MGA direct written premiums reached approximately $114 billion in 2024, growing at an impressive 16% to 19% annually. MGAs are increasingly capturing market share—now representing roughly 7% of the P&C market—and a primary driver of this growth is their aggressive adoption of AI-native operations.
The Burden of Technical Debt
Traditional carrier operating models remain heavily siloed. Despite significant investments in core systems, the connective tissue between these systems is still human labor. Underwriting support teams act as human APIs, manually moving data from broker emails into policy administration systems.
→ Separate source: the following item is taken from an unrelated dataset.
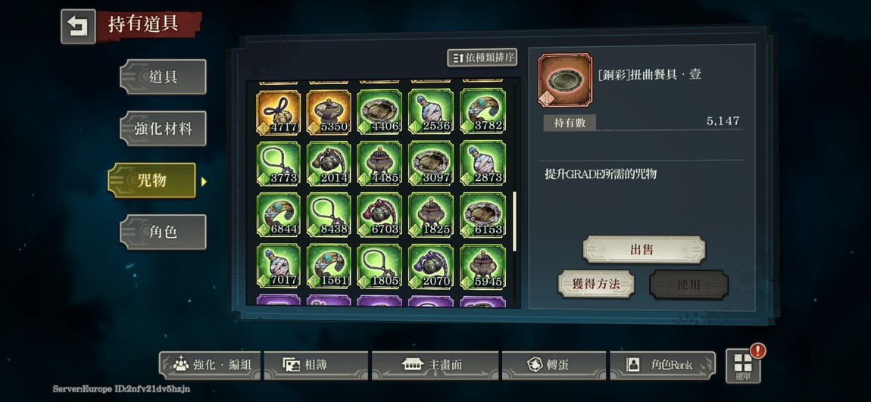Pick the green plate item with 6153

482,215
Carriers are burdened by decades of technical debt. Upgrading a 1990s-era policy administration system to handle modern APIs and AI integrations is a multi-year, multi-million-dollar endeavor that often ends in frustration.
Weaponizing Agility
MGAs, conversely, are largely unencumbered by this legacy tech debt. They can rapidly deploy modern technology stacks to ingest submissions, evaluate risk, and return quotes in a fraction of the time required by traditional carriers.
Tech-enabled MGAs are weaponizing this agility. They are utilizing intelligent document processing (IDP) and agentic workflows to build 100% AI-native intake and triage engines. When a submission hits an MGA’s inbox, autonomous agents instantly extract the data, compare it against the binding authority guidelines, and route it to the appropriate underwriter, fully enriched with third-party data.
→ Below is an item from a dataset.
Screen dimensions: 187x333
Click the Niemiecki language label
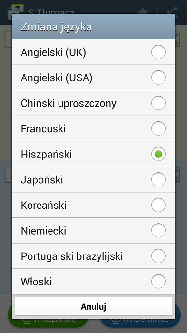[x=44, y=231]
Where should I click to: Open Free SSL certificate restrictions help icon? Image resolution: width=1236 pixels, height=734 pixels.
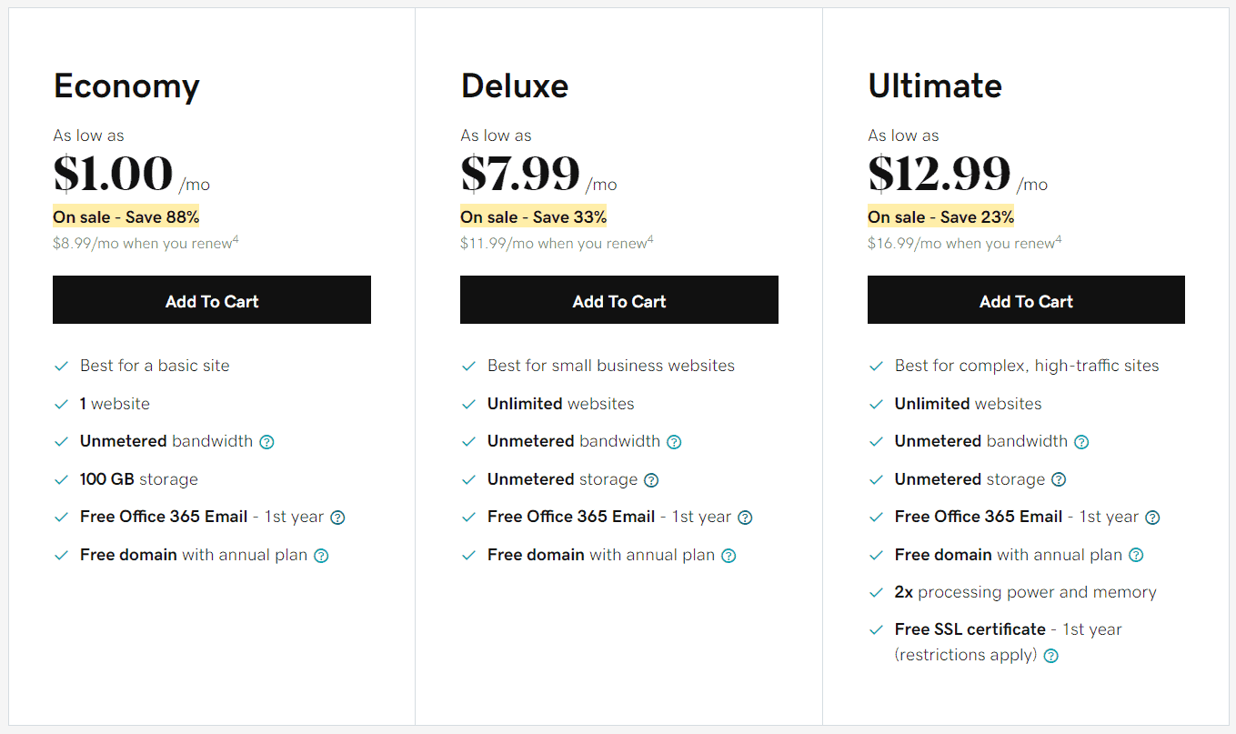1051,656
This speed-to-market is a massive competitive advantage. In commercial insurance, the first viable quote often wins the business. By processing submissions 60% to 99% faster than traditional carriers, MGAs are disproportionately capturing the most profitable risks.
Owning the Data and the Expense Ratio
Furthermore, forward-thinking MGAs are using adaptive AI platforms to build proprietary operational memory. They do not rely on carrier systems to store their intelligence. By capturing and structuring every piece of submission data that crosses their desk using self-learning systems like Cazimir, they build a proprietary data asset that makes their underwriting increasingly accurate over time.
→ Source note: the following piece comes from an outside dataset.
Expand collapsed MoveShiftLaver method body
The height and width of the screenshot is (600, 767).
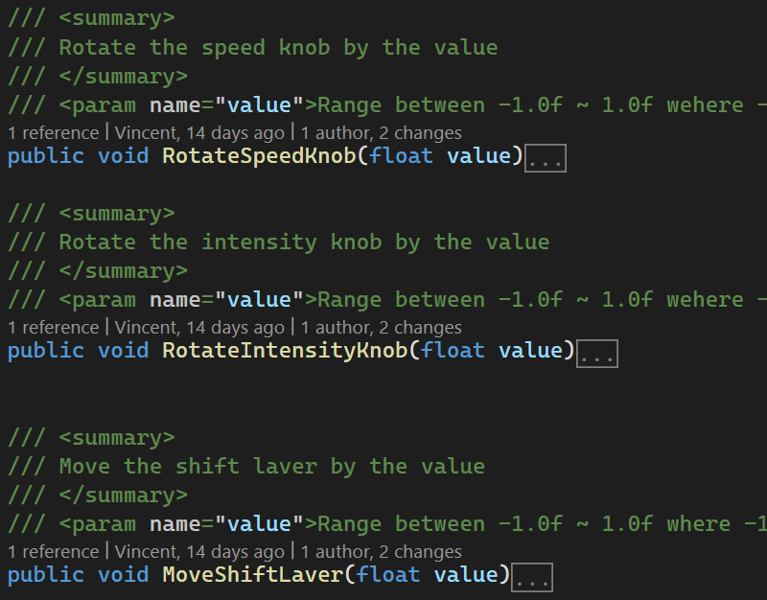tap(532, 577)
This AI-driven efficiency allows MGAs to operate with fundamentally lower expense ratios. They can prove to their capacity providers (reinsurers and fronting carriers) that they can underwrite profitably even in softening markets.
The MGA sector is growing not because they have better actuaries, but because they have superior operational velocity. As AI technology continues to mature, the gap between agile, tech-enabled MGAs and legacy carriers will only widen.